The search space for a 100 bit safe is 100 bits assuming one solution. The search space for a 1 bit safe is 1 bit assuming two possibilities only.
For there to be a 100bit search space in the case of 100 1bit safes all 100 safes need to have the proper code for the safes to open. In this case all 100 safes point to a single function of 100 1bit safes opening.
This «500 bits » criteria is not arbitrary. 500 bits corresponds to the information content of an event having a probability of 1 out of 10^150 of occurring. This is what Dembski called the universal probability bound, which he defines as follow:
« A degree of improbability below which a specified event of that probability cannot reasonably be attributed to chance regardless of whatever probabilitistic resources from the known universe are factored in ».
So, according to ID theory, a single event of that probability (1/10^150), or put differently, an single event producing 500 bits of FI cannot be attributed to chance. In that case, design is the right explanation.
Not unless there is one defined function. Until that is defined you cannot answer your question relative to functional information. Are there 100 independent searches going on or 1 search where 100 safes are involved?
Why? Because you say so? Aren’t those goalposts getting heavy?
Next, you’ll be equivocating on the meaning of “thing.”
There is no “ID theory,” Gil. A theory is a hypothesis with a long track record of successful predictions. You’ve merely got a hypothesis that you’re clearly unwilling to test rigorously.
The claim is that FI is lower for the 100 safe case. That must mean that you can calculate a value for FI. Just tell me what it is, for whatever search you think is appropriate, and how it’s calculated.
ETA: The target is clear: open all of the safes present, whether 1 or 100.
Then we can easily set the “thing” or “function” as the humoral immune response, because based on a huge amount of data, there are easily 100 clones doing this function together, in parallel.
There’s also the cellular immune response, which does a similar, yet different thing.
Come on, Jordan, you’re a scientist. These guys have absolutely no intention of testing a hypothesis. @gpuccio even told us that his goal was polemic.

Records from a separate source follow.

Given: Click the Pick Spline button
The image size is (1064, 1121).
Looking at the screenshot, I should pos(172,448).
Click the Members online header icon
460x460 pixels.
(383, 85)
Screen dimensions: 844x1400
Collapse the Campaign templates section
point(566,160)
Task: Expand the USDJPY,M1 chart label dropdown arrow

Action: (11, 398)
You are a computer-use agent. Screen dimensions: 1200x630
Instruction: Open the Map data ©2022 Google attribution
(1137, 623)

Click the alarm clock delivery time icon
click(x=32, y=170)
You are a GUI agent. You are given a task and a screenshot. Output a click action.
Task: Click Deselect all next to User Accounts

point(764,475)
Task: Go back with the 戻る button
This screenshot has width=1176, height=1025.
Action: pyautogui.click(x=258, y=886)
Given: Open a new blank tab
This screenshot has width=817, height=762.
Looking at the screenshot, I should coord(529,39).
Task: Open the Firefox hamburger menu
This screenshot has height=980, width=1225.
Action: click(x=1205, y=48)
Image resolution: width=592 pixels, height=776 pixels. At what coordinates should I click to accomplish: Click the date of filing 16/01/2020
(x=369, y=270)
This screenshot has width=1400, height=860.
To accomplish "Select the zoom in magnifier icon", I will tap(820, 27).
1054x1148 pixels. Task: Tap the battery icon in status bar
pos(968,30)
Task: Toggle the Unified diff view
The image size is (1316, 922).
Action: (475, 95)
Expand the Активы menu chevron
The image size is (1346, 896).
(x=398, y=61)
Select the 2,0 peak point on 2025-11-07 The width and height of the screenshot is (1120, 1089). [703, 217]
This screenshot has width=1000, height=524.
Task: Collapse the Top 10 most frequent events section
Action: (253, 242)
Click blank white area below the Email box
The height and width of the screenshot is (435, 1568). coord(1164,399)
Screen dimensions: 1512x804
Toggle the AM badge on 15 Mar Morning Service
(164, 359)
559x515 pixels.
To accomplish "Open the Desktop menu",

But as we’ve been over many times, this assumes the thing in question was produced in a single event, as opposed to an accumulation of smaller events, some of which receive feedback from selection.
Then all arguments about how difficult it would be to “find” functions with blind searches are irrelevant to evolution and therefore fail as arguments against it. You should contact Dembski and tell him you’ve found a fatal flaw in his ideas.